Angekommen (2)

Heute bin ich offiziell angekommen. Das “Berlin” im Perso ist gestrichen überklebt, nun also Landleben, Mecklenburg, Küste. Im Kopf hingegen ist Berlin noch nicht gestrichen, so schmunzle ich aus angemessener Entfernung über Wowis Rücktrittsankündigung, freue mich auf den Tag, an dem Mehdorn die Eröffnung von BER nicht vor 2020 verkündet, und bekomme auch mit, dass ich prompt die zweitwichtigste Demo des Jahres verpasst habe.

In der Wohnung geht es voran, die Möbel stehen, die Wände sind (weitestgehend) behängt, die ersten Nächte hier verbracht, sogar überraschend gut. Trotzdem ist noch einiges zu tun, kleinere Schönheitsreparaturen zu erledigen, vor allem aber wollen die allerletzten Kartons noch ausgepackt und der letzte Kram eingeräumt werden.
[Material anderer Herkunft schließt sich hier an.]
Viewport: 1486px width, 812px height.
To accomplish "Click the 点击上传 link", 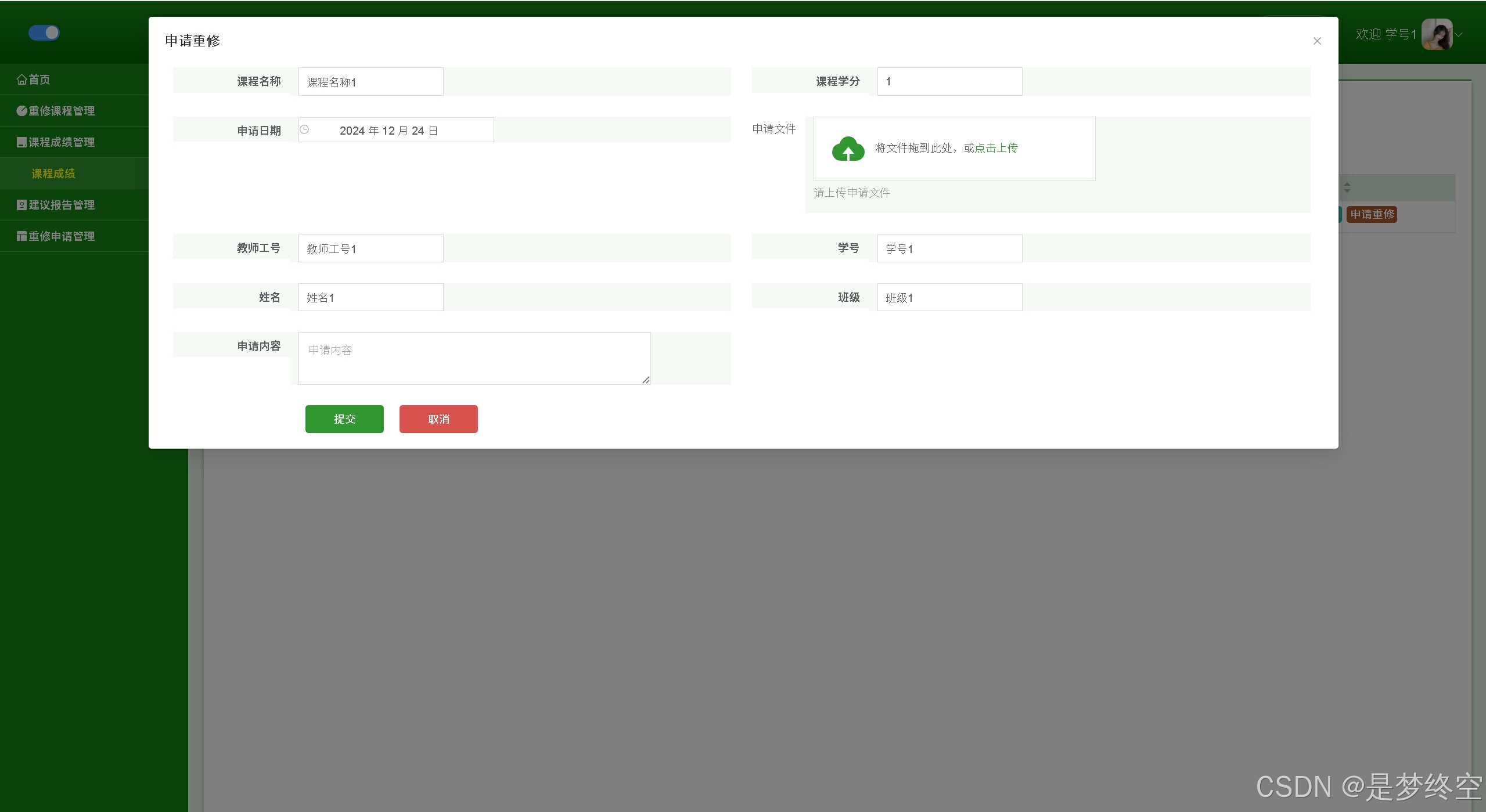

Keine Chancen mehr habe ich darauf, die gesammelten Feeds der letzten Tage komplett durchzuackern oder gar das von mir geliebte – und zuletzt bereits vernachlässigte – Sabbelsurium zusammen zu stellen. Die geneigten Stammleser werden es verschmerzen, ich auch, sehen wir das Ganze einfach als Statement gegen den Informationsüberfluss an. 😉 Zumindest aber die Feeds derjenigen, die mir persönlich – oder virtuell-persönlich – am Herzen liegen lese ich regelmäßig, und natürlich werde ich auch die liegengebliebenen Mails noch beantworten.

Ob es noch einen Beitrag mit dem Titel “Angekommen (3)” gibt? Eher nicht, ankommen ist in diesem Fall ja ein schleichender Prozess. Jeden Tag fühlt man sich ein bisschen heimischer, jeden Tag werden die Dinge, die einem jetzt fremd und ungewohnt vorkommen, weniger. (Gut, ob ich mich jemals an die Fahrweise der Hiesigen gewöhne weiß ich zwar nicht, aber das muss ich ja nur aus Beifahrersicht ertragen. 😉 ) Das gute Gefühl, das ich bei meiner neuen Heimat bislang hatte, ist jedenfalls noch gegenwärtig, und ich glaube, diesmal stimmt der Beitragstitel: Angekommen!